[Item-finding entries]
··········

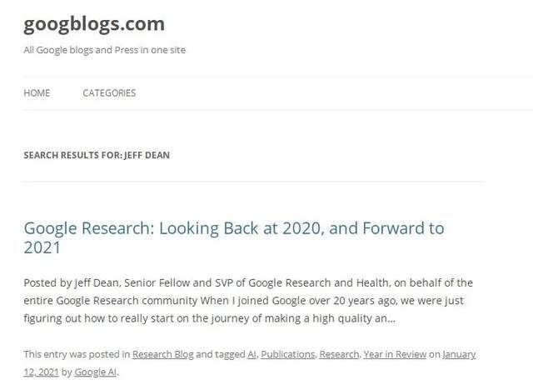Go to the HOME menu item
533x385 pixels.
coord(37,93)
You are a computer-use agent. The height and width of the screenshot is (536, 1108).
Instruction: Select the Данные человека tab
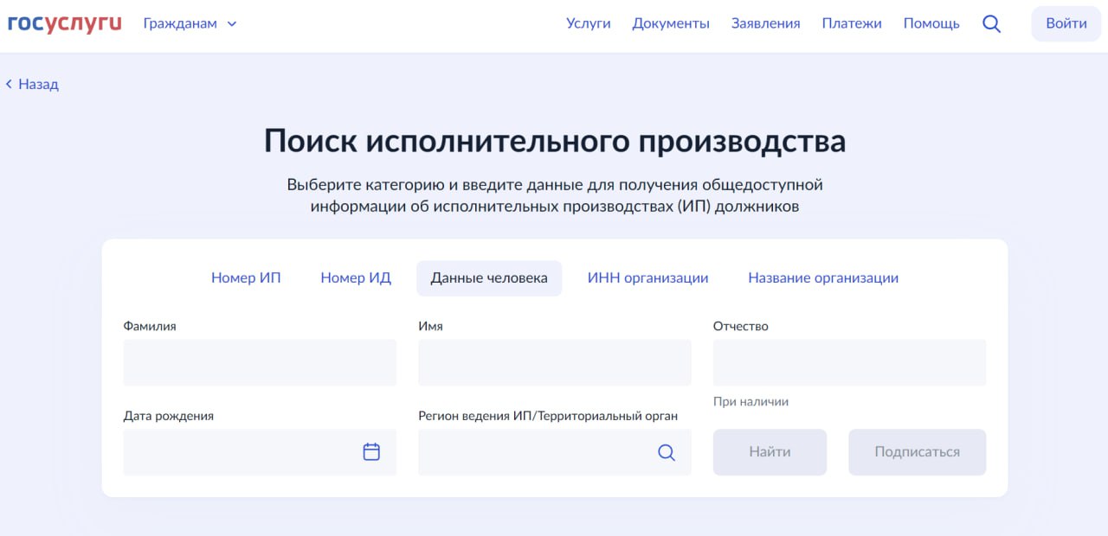[x=488, y=278]
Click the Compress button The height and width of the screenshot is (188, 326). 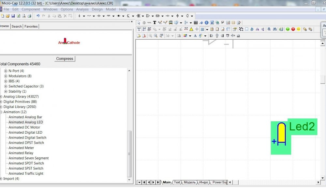(65, 59)
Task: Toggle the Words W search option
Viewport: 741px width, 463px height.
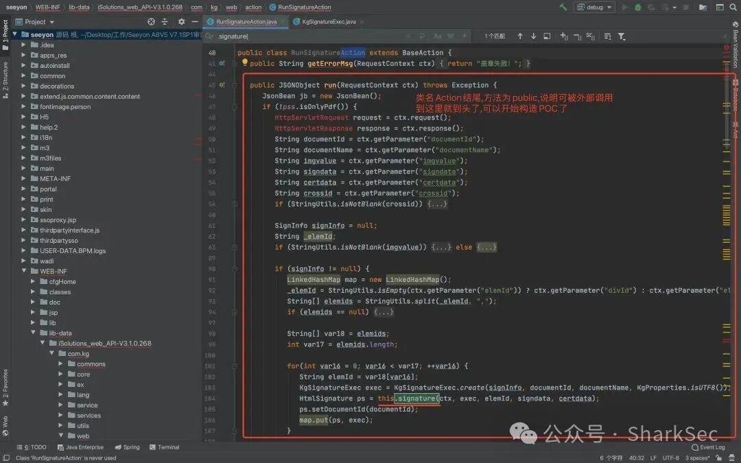Action: coord(451,36)
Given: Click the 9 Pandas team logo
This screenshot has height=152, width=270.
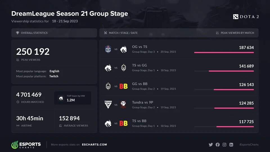Looking at the screenshot, I should click(123, 105).
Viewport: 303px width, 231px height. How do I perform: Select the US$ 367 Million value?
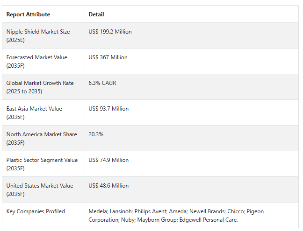coord(108,57)
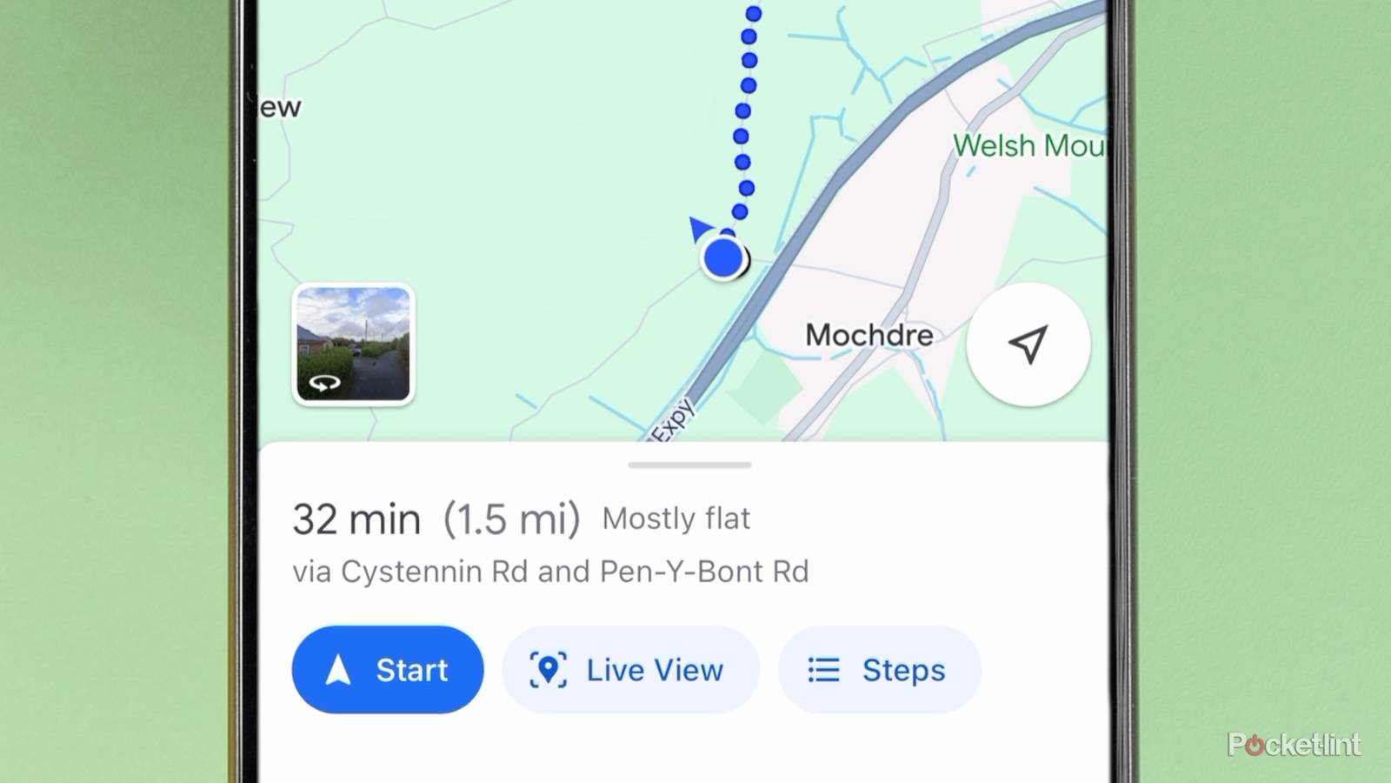View the turn-by-turn Steps
Viewport: 1391px width, 783px height.
click(879, 670)
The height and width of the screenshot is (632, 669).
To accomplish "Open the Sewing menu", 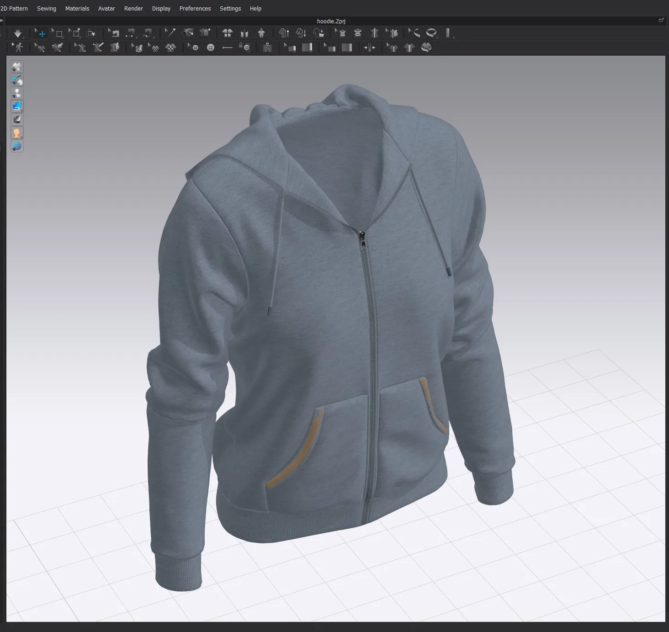I will point(46,8).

··········

_DESCRIPTION OF THE TASK_:
Please copy out the entries from the line with "Given: Click the 9 Pandas team logo" up to and including the line with "click(879, 670)", substituting "club logo" for "team logo" and changing nothing else. Leave the pictures out of your answer.

_PROBLEM SOLUTION_:
Given: Click the 9 Pandas club logo
This screenshot has height=152, width=270.
Looking at the screenshot, I should click(123, 105).
Viewport: 303px width, 231px height. How do I perform: Select the US$ 367 Million value?
coord(108,57)
View the turn-by-turn Steps
Viewport: 1391px width, 783px height.
click(879, 670)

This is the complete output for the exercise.